The present disclosure may be embodied in other specific forms without departing from its spirit or essential characteristics. The described embodiments are to be considered in all respects only as illustrative and not restrictive. For example, the methods described herein may be performed with less or more steps/acts or the steps/acts may be performed in differing orders. Additionally, the steps/acts described herein may be repeated or performed in parallel with one another or in parallel with different instances of the same or similar steps/acts. The scope of the present application is, therefore, indicated by the appended claims rather than by the foregoing description. All changes that come within the meaning and range of equivalency of the claims are to be embraced within their scope.

Claims

1. A system comprising:

at least one processor; and
a non-transitory computer readable medium comprising instructions that, when executed by the at least one processor, cause the system to: determine, for one or more genomic coordinates of a genomic sample, an initial structural variant call based on nucleotide reads corresponding to the genomic sample; identify sequencing metrics corresponding to one or more of the initial structural variant call or the one or more genomic coordinates; generate, utilizing a structural variant refinement machine-learning model based on the sequencing metrics, a false positive likelihood indicating a likelihood that the initial structural variant call is a false positive; and determine a modified structural variant call for the one or more genomic coordinates of the genomic sample based on the false positive likelihood.

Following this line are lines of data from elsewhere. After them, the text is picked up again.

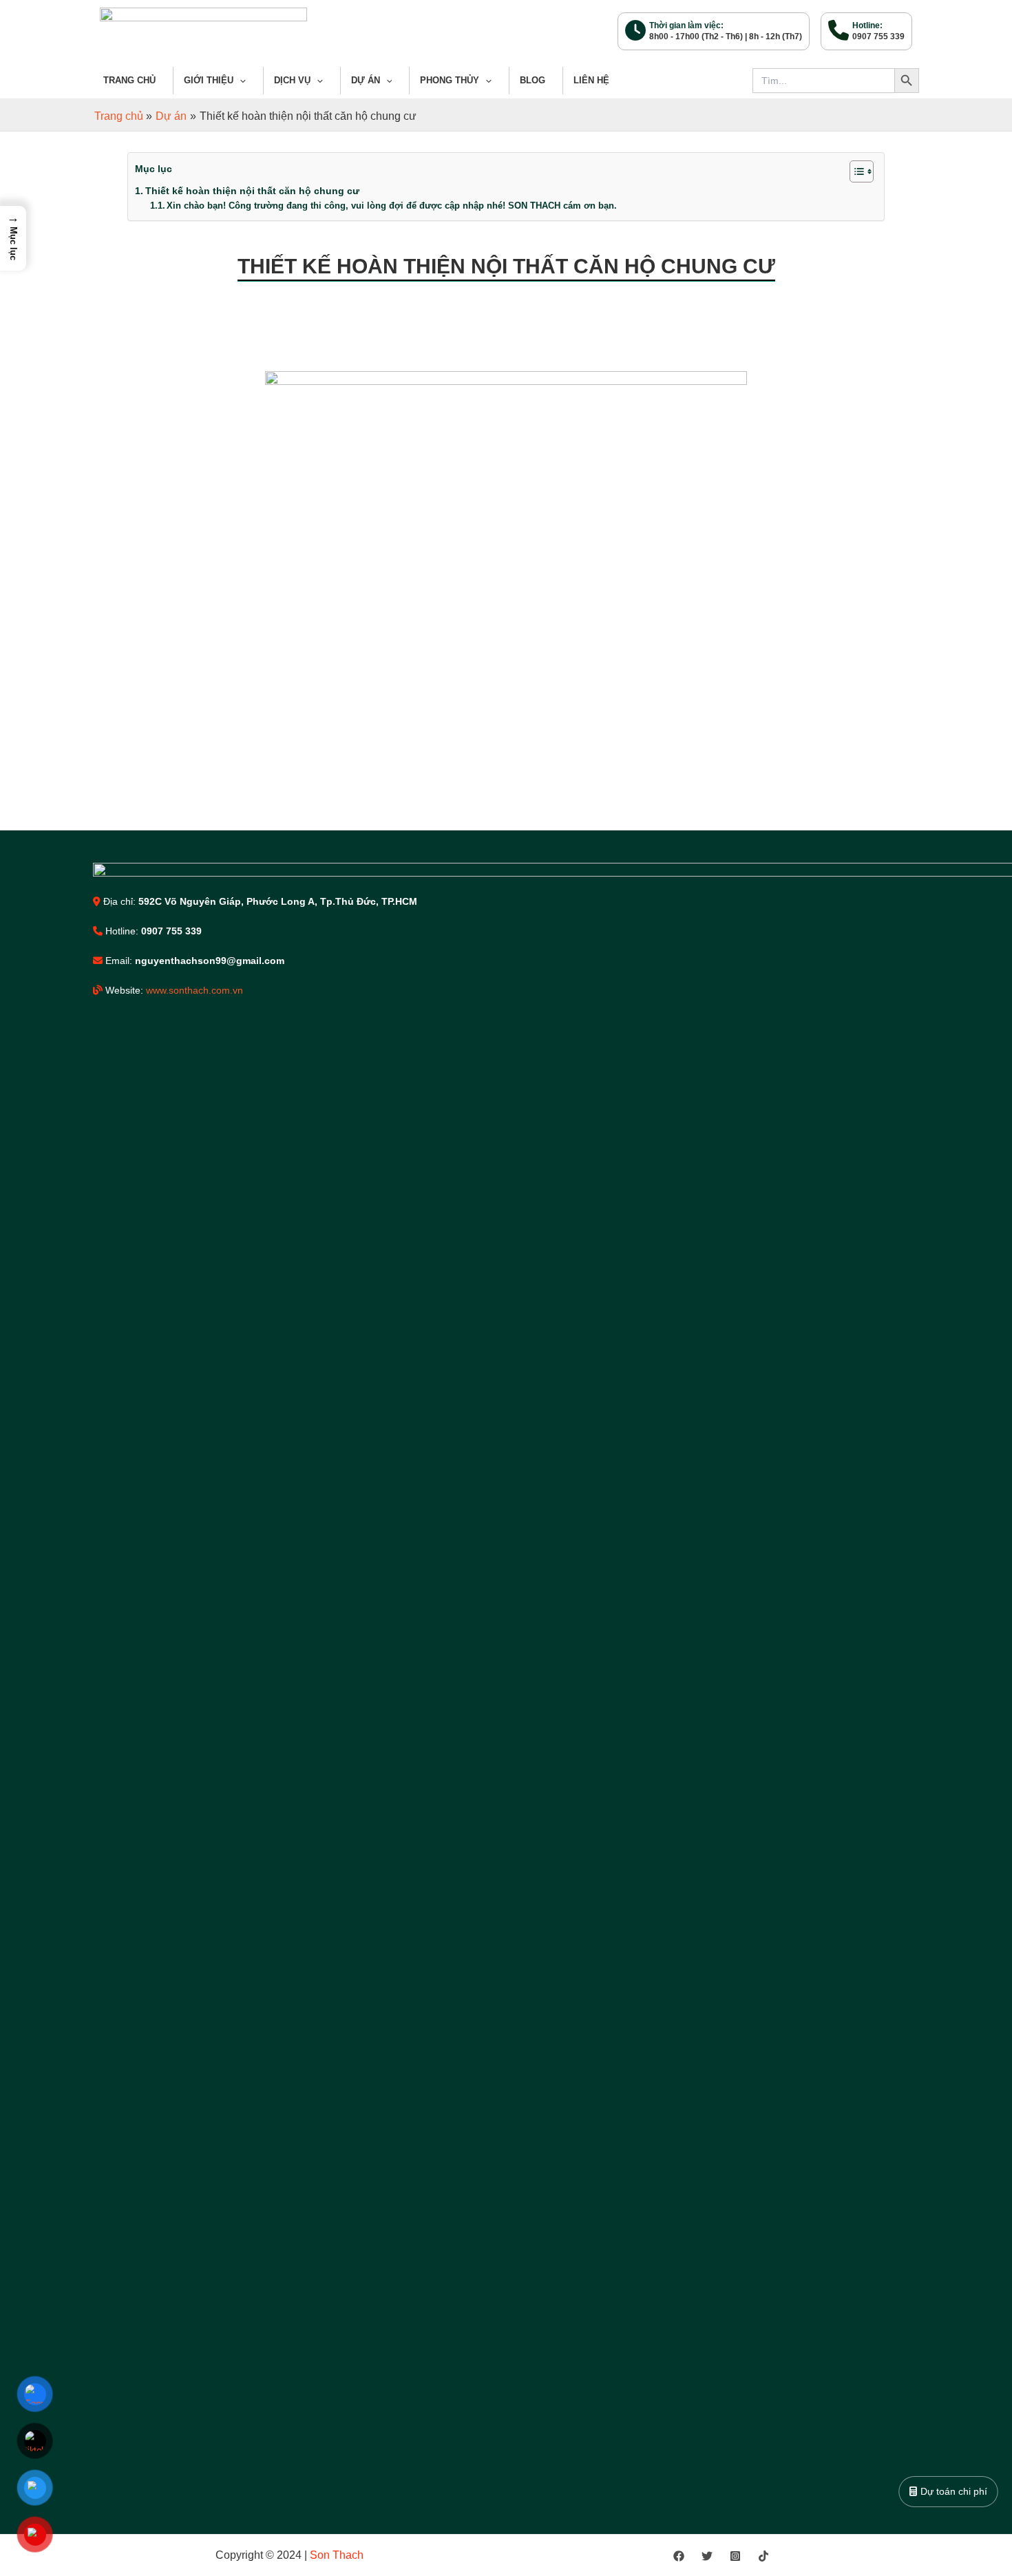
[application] (239, 80)
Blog (532, 80)
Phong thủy (449, 80)
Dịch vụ (292, 80)
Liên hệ (591, 80)
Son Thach (338, 2555)
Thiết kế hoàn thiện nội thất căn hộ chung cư (252, 190)
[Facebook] (678, 2556)
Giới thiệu (208, 80)
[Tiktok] (763, 2556)
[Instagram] (735, 2556)
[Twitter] (707, 2556)
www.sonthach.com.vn (194, 990)
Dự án (365, 80)
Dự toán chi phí (953, 2491)
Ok (604, 22)
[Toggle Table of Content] (854, 171)
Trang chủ (129, 80)
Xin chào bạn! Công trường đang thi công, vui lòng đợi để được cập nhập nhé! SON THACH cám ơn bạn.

2. The system of claim 1, further comprising instructions that, when executed by the at least one processor, cause the system to determine the initial structural variant call by determining a deletion of more than a threshold number of base pairs, an insertion of more than the threshold number of base pairs, a duplication of more than the threshold number of base pairs, an inversion, a translocation, or a copy number variation (CNV).

3. The system of claim 1, further comprising instructions that, when executed by the at least one processor, cause the system to determine the initial structural variant call by determining a structural variant call of a number of base pairs within a threshold range of base pairs.

4. The system of claim 1, further comprising instructions that, when executed by the at least one processor, cause the system to identify the sequencing metrics corresponding to the initial structural variant call by identifying one or more of read-based sequencing metrics, reference-based sequencing metrics, or variant region quality sequencing metrics.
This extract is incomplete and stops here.